- PROBLEM TO SOLVE:
Reproduce each entry below verbatim.

SUPPLIED RECORDS START

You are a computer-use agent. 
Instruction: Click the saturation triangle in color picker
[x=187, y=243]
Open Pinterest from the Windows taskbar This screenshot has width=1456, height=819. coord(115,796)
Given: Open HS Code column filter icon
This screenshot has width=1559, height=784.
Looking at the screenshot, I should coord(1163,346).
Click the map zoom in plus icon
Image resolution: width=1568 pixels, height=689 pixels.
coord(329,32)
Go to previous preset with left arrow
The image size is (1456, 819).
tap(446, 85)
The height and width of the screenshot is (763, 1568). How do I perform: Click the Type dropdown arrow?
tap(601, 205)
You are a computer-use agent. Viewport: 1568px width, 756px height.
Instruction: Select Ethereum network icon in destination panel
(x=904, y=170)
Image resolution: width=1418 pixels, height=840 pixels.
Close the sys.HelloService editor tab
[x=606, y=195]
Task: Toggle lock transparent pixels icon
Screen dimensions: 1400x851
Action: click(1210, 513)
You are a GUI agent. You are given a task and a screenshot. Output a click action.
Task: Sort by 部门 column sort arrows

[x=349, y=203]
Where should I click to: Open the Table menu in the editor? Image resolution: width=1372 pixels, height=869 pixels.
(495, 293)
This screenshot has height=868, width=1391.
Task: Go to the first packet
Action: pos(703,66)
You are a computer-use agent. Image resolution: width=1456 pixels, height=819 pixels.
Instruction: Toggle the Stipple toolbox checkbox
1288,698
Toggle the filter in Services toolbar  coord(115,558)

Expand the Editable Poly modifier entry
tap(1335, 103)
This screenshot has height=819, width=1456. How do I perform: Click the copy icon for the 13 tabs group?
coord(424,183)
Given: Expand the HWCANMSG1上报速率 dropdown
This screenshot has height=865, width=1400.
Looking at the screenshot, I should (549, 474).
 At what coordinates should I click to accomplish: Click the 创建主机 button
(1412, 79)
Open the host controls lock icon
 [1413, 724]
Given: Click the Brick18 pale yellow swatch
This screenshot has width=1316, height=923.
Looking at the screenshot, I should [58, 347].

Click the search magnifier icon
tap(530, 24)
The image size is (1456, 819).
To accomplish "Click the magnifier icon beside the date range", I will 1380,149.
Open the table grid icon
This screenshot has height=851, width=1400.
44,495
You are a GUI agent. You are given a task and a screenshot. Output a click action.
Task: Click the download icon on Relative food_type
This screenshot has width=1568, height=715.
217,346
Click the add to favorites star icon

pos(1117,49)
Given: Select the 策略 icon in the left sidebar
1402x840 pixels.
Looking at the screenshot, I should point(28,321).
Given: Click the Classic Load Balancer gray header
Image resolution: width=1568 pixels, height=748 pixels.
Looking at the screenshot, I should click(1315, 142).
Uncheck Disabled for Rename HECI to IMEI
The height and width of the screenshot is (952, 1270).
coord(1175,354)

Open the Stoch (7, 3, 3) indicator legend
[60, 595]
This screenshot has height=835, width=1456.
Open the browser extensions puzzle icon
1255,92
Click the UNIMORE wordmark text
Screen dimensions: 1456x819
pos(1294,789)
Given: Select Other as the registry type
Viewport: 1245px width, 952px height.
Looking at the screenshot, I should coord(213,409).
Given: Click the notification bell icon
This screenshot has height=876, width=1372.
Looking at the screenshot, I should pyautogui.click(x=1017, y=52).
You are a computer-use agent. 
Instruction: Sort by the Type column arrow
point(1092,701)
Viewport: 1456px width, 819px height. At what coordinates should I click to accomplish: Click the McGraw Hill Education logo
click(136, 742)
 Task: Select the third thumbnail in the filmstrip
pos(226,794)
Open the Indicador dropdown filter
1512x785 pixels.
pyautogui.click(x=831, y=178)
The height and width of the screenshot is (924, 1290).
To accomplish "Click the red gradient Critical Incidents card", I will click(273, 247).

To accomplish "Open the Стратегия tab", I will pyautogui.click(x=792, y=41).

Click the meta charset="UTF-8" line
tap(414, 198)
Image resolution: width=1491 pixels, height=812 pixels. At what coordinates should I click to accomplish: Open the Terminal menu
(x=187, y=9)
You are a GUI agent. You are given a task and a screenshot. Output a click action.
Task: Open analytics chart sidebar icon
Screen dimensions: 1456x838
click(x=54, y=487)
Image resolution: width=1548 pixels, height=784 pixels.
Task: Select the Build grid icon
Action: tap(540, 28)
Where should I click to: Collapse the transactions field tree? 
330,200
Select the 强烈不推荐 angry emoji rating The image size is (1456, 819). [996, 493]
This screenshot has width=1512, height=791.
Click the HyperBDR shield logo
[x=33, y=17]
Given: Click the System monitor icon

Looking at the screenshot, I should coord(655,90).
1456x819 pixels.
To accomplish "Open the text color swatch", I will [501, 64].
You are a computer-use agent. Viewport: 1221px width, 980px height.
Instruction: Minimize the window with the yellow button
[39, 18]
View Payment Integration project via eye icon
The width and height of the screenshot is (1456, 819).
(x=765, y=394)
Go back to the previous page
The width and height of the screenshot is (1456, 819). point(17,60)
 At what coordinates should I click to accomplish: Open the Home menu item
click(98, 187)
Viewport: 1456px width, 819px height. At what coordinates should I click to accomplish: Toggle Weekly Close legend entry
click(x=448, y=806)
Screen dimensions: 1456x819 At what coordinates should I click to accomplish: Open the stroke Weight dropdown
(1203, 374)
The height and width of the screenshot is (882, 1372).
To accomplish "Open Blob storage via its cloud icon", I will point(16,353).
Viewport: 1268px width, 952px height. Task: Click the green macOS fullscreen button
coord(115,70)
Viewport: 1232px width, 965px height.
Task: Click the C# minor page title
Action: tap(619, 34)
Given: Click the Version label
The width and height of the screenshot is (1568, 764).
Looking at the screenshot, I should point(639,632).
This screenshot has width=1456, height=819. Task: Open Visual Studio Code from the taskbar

SUPPLIED RECORDS END

- RESULT OF THIS EXERCISE:
You are a computer-use agent. 
Instruction: Click the saturation triangle in color picker
[x=187, y=243]
Open Pinterest from the Windows taskbar This screenshot has width=1456, height=819. coord(115,796)
Given: Open HS Code column filter icon
This screenshot has width=1559, height=784.
Looking at the screenshot, I should coord(1163,346).
Click the map zoom in plus icon
Image resolution: width=1568 pixels, height=689 pixels.
coord(329,32)
Go to previous preset with left arrow
The image size is (1456, 819).
tap(446, 85)
The height and width of the screenshot is (763, 1568). How do I perform: Click the Type dropdown arrow?
tap(601, 205)
You are a computer-use agent. Viewport: 1568px width, 756px height.
Instruction: Select Ethereum network icon in destination panel
(x=904, y=170)
Image resolution: width=1418 pixels, height=840 pixels.
Close the sys.HelloService editor tab
[x=606, y=195]
Task: Toggle lock transparent pixels icon
Screen dimensions: 1400x851
Action: click(1210, 513)
You are a GUI agent. You are given a task and a screenshot. Output a click action.
Task: Sort by 部门 column sort arrows

[x=349, y=203]
Where should I click to: Open the Table menu in the editor? Image resolution: width=1372 pixels, height=869 pixels.
(495, 293)
This screenshot has height=868, width=1391.
Task: Go to the first packet
Action: pos(703,66)
You are a computer-use agent. Image resolution: width=1456 pixels, height=819 pixels.
Instruction: Toggle the Stipple toolbox checkbox
1288,698
Toggle the filter in Services toolbar  coord(115,558)

Expand the Editable Poly modifier entry
tap(1335, 103)
This screenshot has height=819, width=1456. How do I perform: Click the copy icon for the 13 tabs group?
coord(424,183)
Given: Expand the HWCANMSG1上报速率 dropdown
This screenshot has height=865, width=1400.
Looking at the screenshot, I should (549, 474).
 At what coordinates should I click to accomplish: Click the 创建主机 button
(1412, 79)
Open the host controls lock icon
 [1413, 724]
Given: Click the Brick18 pale yellow swatch
This screenshot has width=1316, height=923.
Looking at the screenshot, I should [58, 347].

Click the search magnifier icon
tap(530, 24)
The image size is (1456, 819).
To accomplish "Click the magnifier icon beside the date range", I will 1380,149.
Open the table grid icon
This screenshot has height=851, width=1400.
44,495
You are a GUI agent. You are given a task and a screenshot. Output a click action.
Task: Click the download icon on Relative food_type
This screenshot has width=1568, height=715.
217,346
Click the add to favorites star icon

pos(1117,49)
Given: Select the 策略 icon in the left sidebar
1402x840 pixels.
Looking at the screenshot, I should point(28,321).
Given: Click the Classic Load Balancer gray header
Image resolution: width=1568 pixels, height=748 pixels.
Looking at the screenshot, I should click(1315, 142).
Uncheck Disabled for Rename HECI to IMEI
The height and width of the screenshot is (952, 1270).
coord(1175,354)

Open the Stoch (7, 3, 3) indicator legend
[60, 595]
This screenshot has height=835, width=1456.
Open the browser extensions puzzle icon
1255,92
Click the UNIMORE wordmark text
Screen dimensions: 1456x819
pos(1294,789)
Given: Select Other as the registry type
Viewport: 1245px width, 952px height.
Looking at the screenshot, I should coord(213,409).
Given: Click the notification bell icon
This screenshot has height=876, width=1372.
Looking at the screenshot, I should pyautogui.click(x=1017, y=52).
You are a computer-use agent. 
Instruction: Sort by the Type column arrow
point(1092,701)
Viewport: 1456px width, 819px height. At what coordinates should I click to accomplish: Click the McGraw Hill Education logo
click(136, 742)
 Task: Select the third thumbnail in the filmstrip
pos(226,794)
Open the Indicador dropdown filter
1512x785 pixels.
pyautogui.click(x=831, y=178)
The height and width of the screenshot is (924, 1290).
To accomplish "Click the red gradient Critical Incidents card", I will click(273, 247).

To accomplish "Open the Стратегия tab", I will pyautogui.click(x=792, y=41).

Click the meta charset="UTF-8" line
tap(414, 198)
Image resolution: width=1491 pixels, height=812 pixels. At what coordinates should I click to accomplish: Open the Terminal menu
(x=187, y=9)
You are a GUI agent. You are given a task and a screenshot. Output a click action.
Task: Open analytics chart sidebar icon
Screen dimensions: 1456x838
click(x=54, y=487)
Image resolution: width=1548 pixels, height=784 pixels.
Task: Select the Build grid icon
Action: tap(540, 28)
Where should I click to: Collapse the transactions field tree? 
330,200
Select the 强烈不推荐 angry emoji rating The image size is (1456, 819). [996, 493]
This screenshot has width=1512, height=791.
Click the HyperBDR shield logo
[x=33, y=17]
Given: Click the System monitor icon

Looking at the screenshot, I should coord(655,90).
1456x819 pixels.
To accomplish "Open the text color swatch", I will [501, 64].
You are a computer-use agent. Viewport: 1221px width, 980px height.
Instruction: Minimize the window with the yellow button
[39, 18]
View Payment Integration project via eye icon
The width and height of the screenshot is (1456, 819).
(x=765, y=394)
Go back to the previous page
The width and height of the screenshot is (1456, 819). point(17,60)
 At what coordinates should I click to accomplish: Open the Home menu item
click(98, 187)
Viewport: 1456px width, 819px height. At what coordinates should I click to accomplish: Toggle Weekly Close legend entry
click(x=448, y=806)
Screen dimensions: 1456x819 At what coordinates should I click to accomplish: Open the stroke Weight dropdown
(1203, 374)
The height and width of the screenshot is (882, 1372).
To accomplish "Open Blob storage via its cloud icon", I will point(16,353).
Viewport: 1268px width, 952px height. Task: Click the green macOS fullscreen button
coord(115,70)
Viewport: 1232px width, 965px height.
Task: Click the C# minor page title
Action: tap(619, 34)
Given: Click the Version label
The width and height of the screenshot is (1568, 764).
Looking at the screenshot, I should point(639,632).
This screenshot has width=1456, height=819. Task: Open Visual Studio Code from the taskbar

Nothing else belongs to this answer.